J’espère que les interprètes peuvent m’entendre. J’ai fait quelques ajustements à mon microphone.
Je tiens tout d’abord à souhaiter la bienvenue à tous les intervenants d’aujourd’hui. Je suis vraiment ravi que Manny Jules, Harold Calla et cet ancien gars du Nord, Ernie Daniels — un de mes collègues de longue date —, comparaissent devant nous.
Ils ont soulevé des points très intéressants. J’espère, monsieur le président, que ces trois témoins nous fourniront les documents auxquels certains d’entre eux ont fait référence, afin que le Comité puisse les utiliser dans le cadre de l'examen qu'il mène sur cette question.
Je n’ai pas besoin de dire à ces trois personnes à quel point cette question est importante. L’examen des obstacles et de la question de la réconciliation économique est très important pour nous si nous voulons avancer. C’est une grande partie de la réconciliation. Dans les Territoires du Nord-Ouest, nous avons beaucoup travaillé sur cette question parce qu’elle doit faire partie du plan de reconstruction et de reconstitution des nations. Il s'agit en fait de savoir comment nous allons nous gouverner et comment nous allons nous financer. Le plan de financement doit être très diversifié parce qu’il n’y a pas un pot unique d’argent dans lequel nous pouvons puiser.

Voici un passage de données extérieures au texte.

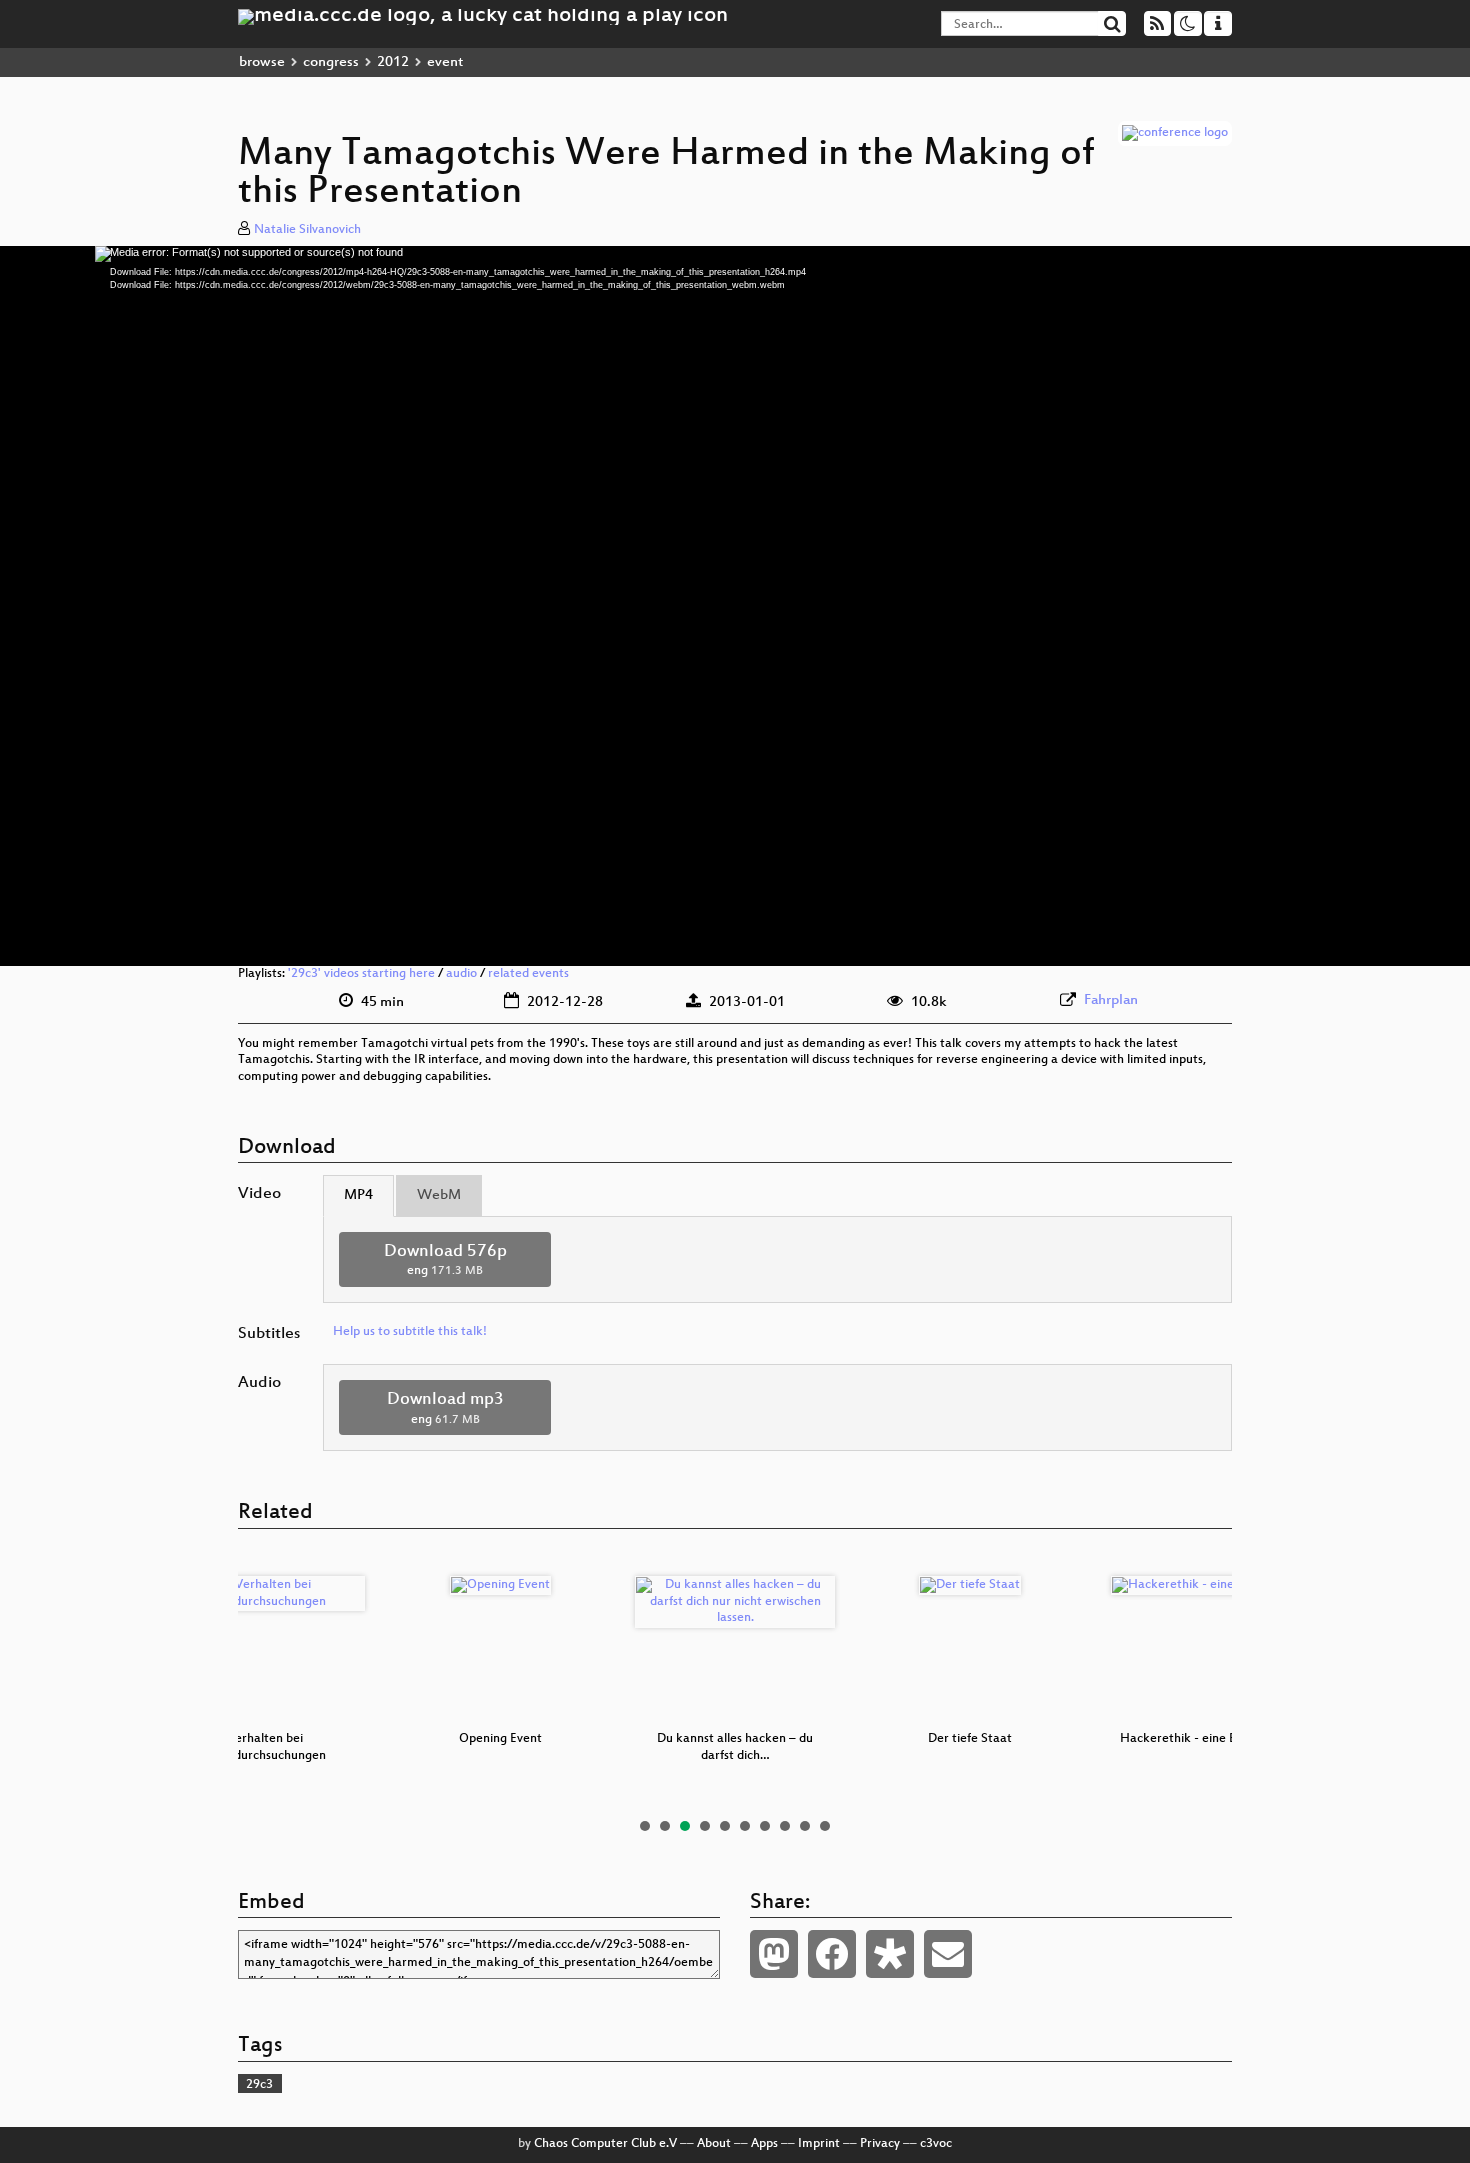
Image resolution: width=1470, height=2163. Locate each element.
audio (461, 974)
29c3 (259, 2085)
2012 (393, 62)
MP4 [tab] (358, 1195)
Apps (764, 2144)
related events (528, 974)
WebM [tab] (439, 1195)
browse (262, 62)
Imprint (819, 2144)
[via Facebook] (832, 1954)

Nous avons beaucoup parlé du partage des recettes tirées de l’exploitation des ressources et, lors de notre dernier congrès libéral, nous avons adopté une motion selon laquelle la moitié des recettes tirées de l’exploitation des ressources qui sont versées au gouvernement fédéral et aux Territoires du Nord-Ouest serait versée aux gouvernements autochtones. Nous avons également parlé de l’imposition de notre propre membrariat une fois que nous aurons signé et réglé les accords d’autonomie gouvernementale et que nous serons allés de l'avant avec le régime foncier.

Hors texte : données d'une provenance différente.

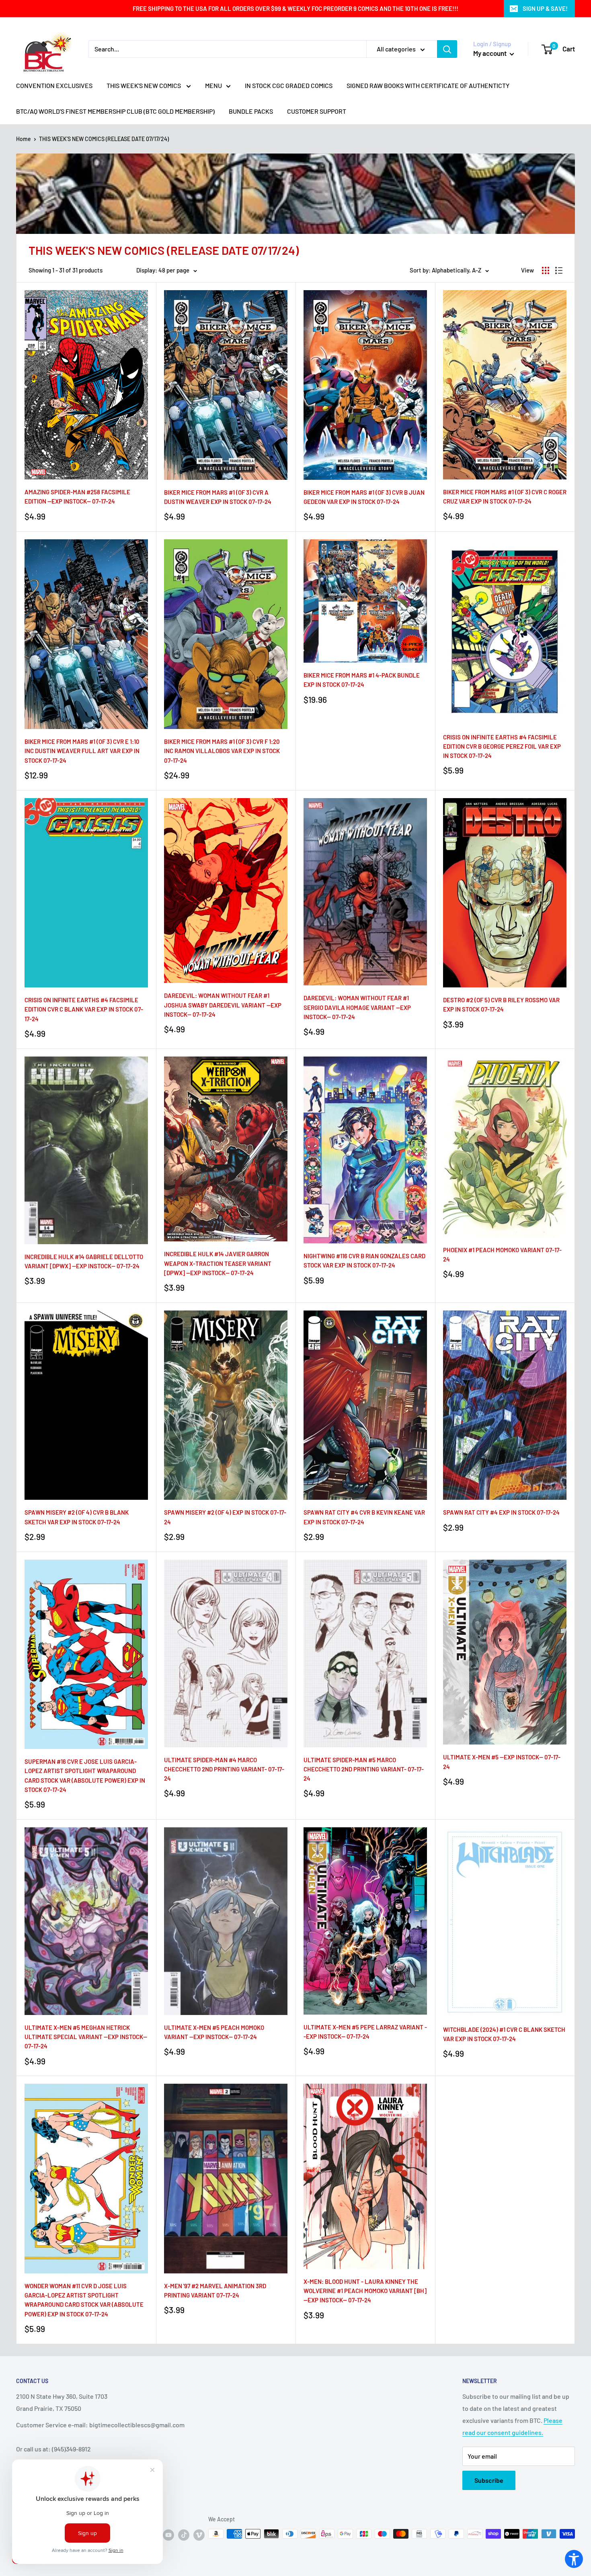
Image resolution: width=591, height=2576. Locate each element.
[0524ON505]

Un autre élément important est l’examen de la question de l'approvisionnement auprès des entreprises autochtones. Jusqu’à présent, les politiques d’approvisionnement n’ont tout simplement pas fonctionné. Elles sont tellement vieilles et dépassées qu’elles ne fonctionnent pas pour nous. Du reste, elles sont pénibles à utiliser.
Il y a beaucoup de choses qui se passent. J’ai beaucoup aimé le document, l’article, qu’Ernie Daniels a présenté sur le remplacement des générateurs diesel dans les Territoires du Nord-Ouest. Je crois, monsieur Daniels, que vous avez parlé d’une seule source d’argent, et je crois que vous avez fait référence à l’argent qui est destiné aux infrastructures des communautés autochtones, mais je serais curieux de savoir si vous cherchez d’autres sources de financement ou d’autres sources d’argent. Il y avait de l'argent à aller chercher dans le Fonds pour l’énergie dans l'Arctique. Je pense qu'il y avait 400 millions de dollars là‑dedans.
Est‑ce qu’une combinaison de différentes sources de financement du gouvernement vous permettrait d’aller de l’avant et de réaliser un projet pilote? C’est ma première question, et j’en poserai une deuxième une fois que vous aurez répondu à celle‑là.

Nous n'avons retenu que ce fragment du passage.